24.3.08

Les Bolo de Mina

"Le prix Nobel de littérature, monsieur Kawabata Yasunari, entre parenthèses soixante-douze ans, s'est suicidé la nuit du 16 en portant un tuyau de gaz à sa bouche, sur son lieu de travail, au troisième étage du Marina Mansion à Zushi. On n'a pas découvert de testament, et beaucoup de gens de son entourage restent pensifs à l'idée de la caude de ce suicide, mais on dit que depuis son opération de l'appendicite le mois dernier, sa santé laissait à désirer..."
Tout le monde était à sa place, à l'écoute de la lecture de Mina. Grand-mère Rosa avait joint les mains sur sa poitrine, madame Yonda tartinait avec ardeur des morceaux de baguette avec de la confiture de fraises, ma tante brassait son thé. Le soleil matinal qui entrait par les fenêtres orientées à l'est éclairait le profil de Mina. Elle n'avait pas buté une seule fois et lisait correctement tous les caractères chinois, même les plus difficiles.
-"... Le corps a été transféré au cours de la nuit, aux premières heures du 17, dans sa maison de Kamakura où l'ont accueilli sa famille, sa gourvernante et les gens du voisinage."
Lorsque Mina eut terminé sa lecture, tout le monde laissa échapper un soupir de tristesse.
-Ce monsieur Kawabata Yasunari, c'est un ami de la famille ? questionnai-je à la cantonade.
-Non, répondit grand-mère Rosa en décroisant ses mains.
-C'est que vous avez toutes tellement l'air sous le choc...
-Ce n'est pas une connaissance.

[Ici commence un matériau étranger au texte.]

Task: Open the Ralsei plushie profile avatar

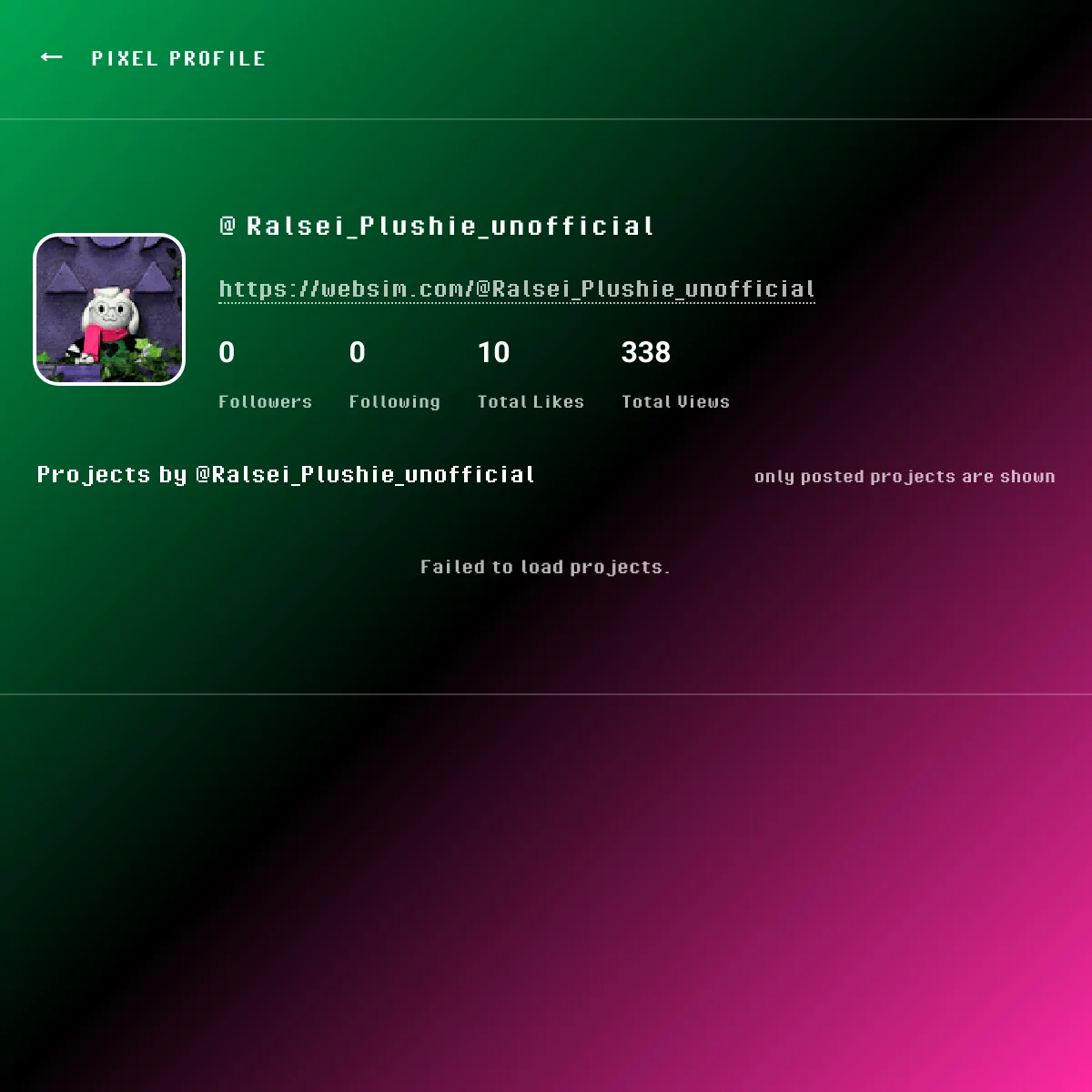Action: (x=109, y=309)
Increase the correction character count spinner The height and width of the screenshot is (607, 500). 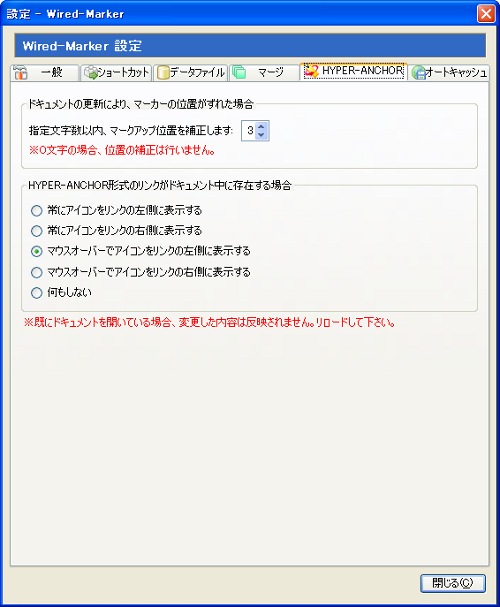[x=261, y=126]
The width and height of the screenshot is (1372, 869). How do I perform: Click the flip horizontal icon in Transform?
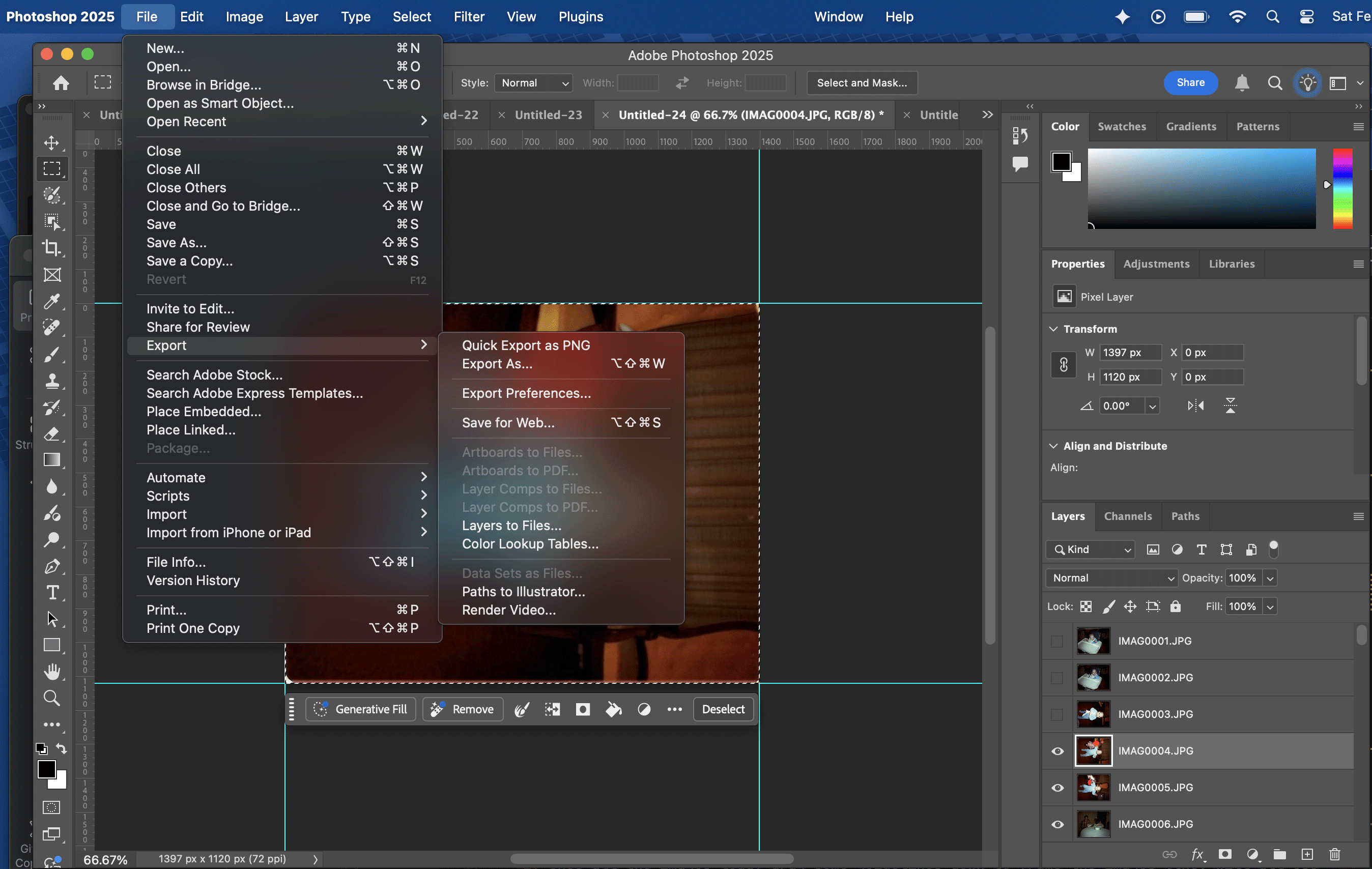(x=1195, y=405)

Nous ne l'avons jamais rencontré. Mais monsieur Kawabata, c'est un écrivain, n'est-ce pas ? Quelqu'un qui écrit des livres. Même ici, il y a des livres de monsieur Kawabata. Ce n'est pas une connaissance mais nous avons un lien. Monsieur Kawabata a écrit des livres, qui sont ici. Ces livres, tout le monde les lit. C'est pourquoi nous sommes tristes.
Mina replia soigneusement le journal et le posa sur la table. Elles sont toutes restées un moment tête basse, comme si elles respectaient une minute de silence, les yeux baissés sur leur assiette, sans se préoccuper des oeufs au bacon qui refroidissaient."
Yoko Ogawa. La marche de Mina.

Vivre au Japon me permet de picorer des Bolo -comme Mina et sa cousine- en lisant le dernier roman de Yoko Ogawa.

2 commentaires:

Anonyme a dit…

Bonjour

je viens de terminer "la marche de mina" et je suis ravie de voir à quoi ressemblent des Bolos ! Je n'étais même pas sûre que ça existait !
Je vais faire un petit tour sur ce blog...

Gwen a dit…

.. Et moi, j'ai été ravie de les découvrir ! (en fait, ça n'a aucun intérêt gustatif mais ça, ce n'est pas grave !!!)